- [Tugas Tertulis 1]:
Kutip bagian kutipan di bawah antara "Pada September 2007, Rustam" dan "melalui se­k­retaris Rustam.", termasuk kedua batas tersebut.
- [Tugas Tertulis 2]:
Sebutkan semua barang yang, menurut kutipan di bawah, diberikan oleh staf marketing PT Graha Ismaya kepada Rustam sekitar April 2007.
- [Tugas Tertulis 3]:
Tentukan apakah tiap pernyataan berikut sesuai dengan kutipan di bawah, lalu jawab ya atau tidak beserta kata-kata penentu dari kutipan itu, dikutip persis.
(a) Rustam bertemu Masrizal pada September 2007.
(b) Dalam pertemuan itu, Rustam langsung menyetujui pembelian produk yang ditawarkan Masrizal.
(c) Menurut JPU, barang sudah diterima lengkap ketika Berita Acara Penerimaan Barang ditandatangani.

- [Kutipan Teks]:
☆ ☆ ☆
Cara pengaturan itu, yakni me­ngarahkan penyusunan spe­si­fikasi teknis untuk pengadaan al­kes 1 pada merek tertentu, me­nyetujui pengadaan tanpa pe­ngu­muman di media cetak nasional, mengesahkan harga perkiraan sendiri (HPS) yang disusun tidak berdasarkan sumber yang dapat dipertanggungjawabkan, tidak mengendalikan pelaksanaan kon­trak sebagaimana mestinya. “Yak­ni, menandatangani Berita Acara Penerimaan Barang yang me­nya­takan telah diterima secara lengkap, padahal kenyataannya belum lengkap,” kata JPU Agus Salim.    

Pada September 2007, Rustam melakukan pertemuan dengan Masrizal di ruang kerjanya, Kan­tor Pusat Penanggulangan Krisis Depkes. Dalam pertemuan itu, Masrizal mempromosikan pro­duk yang dimiliki PT Graha Is­maya. Masrizal mengatakan,

“Saya punya banyak barang. Kalau ada pengadaan alat ke­se­hatan, mohon dipertimbangkan.” Masrizal pun menyorongkan pro­fil perusahaan dan brosur alat ke­sehatan kepada Rustam. “Nanti kita pelajari dulu,” jawab Rustam dalam dakwaan.

Pertemuan Rustam dengan Mas­rizal merupakan kelanjutan dari kedatangan staf marketing PT Graha Ismaya Nugroho Budi Raharjo sekitar April 2007 yang memberikan company profile, ka­talog alat kesehatan, setingan alat untuk kamar operasi dan in­tensive care unit (ICU), daftar harga alat kesehatan, serta lam­piran spesifikasinya kepada Rus­tam yang dititipkan melalui se­k­retaris Rustam.
☆ ☆ ☆
- [Data yang Diberikan]:
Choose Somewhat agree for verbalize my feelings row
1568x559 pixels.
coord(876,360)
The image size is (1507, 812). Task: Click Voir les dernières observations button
☆ ☆ ☆
- [Hasil 1]:
Pada September 2007, Rustam melakukan pertemuan dengan Masrizal di ruang kerjanya, Kan­tor Pusat Penanggulangan Krisis Depkes. Dalam pertemuan itu, Masrizal mempromosikan pro­duk yang dimiliki PT Graha Is­maya. Masrizal mengatakan,

“Saya punya banyak barang. Kalau ada pengadaan alat ke­se­hatan, mohon dipertimbangkan.” Masrizal pun menyorongkan pro­fil perusahaan dan brosur alat ke­sehatan kepada Rustam. “Nanti kita pelajari dulu,” jawab Rustam dalam dakwaan.

Pertemuan Rustam dengan Mas­rizal merupakan kelanjutan dari kedatangan staf marketing PT Graha Ismaya Nugroho Budi Raharjo sekitar April 2007 yang memberikan company profile, ka­talog alat kesehatan, setingan alat untuk kamar operasi dan in­tensive care unit (ICU), daftar harga alat kesehatan, serta lam­piran spesifikasinya kepada Rus­tam yang dititipkan melalui se­k­retaris Rustam.

- [Hasil 2]:
- company profile
- katalog alat kesehatan
- setingan alat untuk kamar operasi dan intensive care unit (ICU)
- daftar harga alat kesehatan
- lampiran spesifikasinya

- [Hasil 3]:
(a) Ya: "Pada September 2007, Rustam melakukan pertemuan dengan Masrizal"
(b) Tidak: "“Nanti kita pelajari dulu,” jawab Rustam dalam dakwaan."
(c) Tidak: "padahal kenyataannya belum lengkap"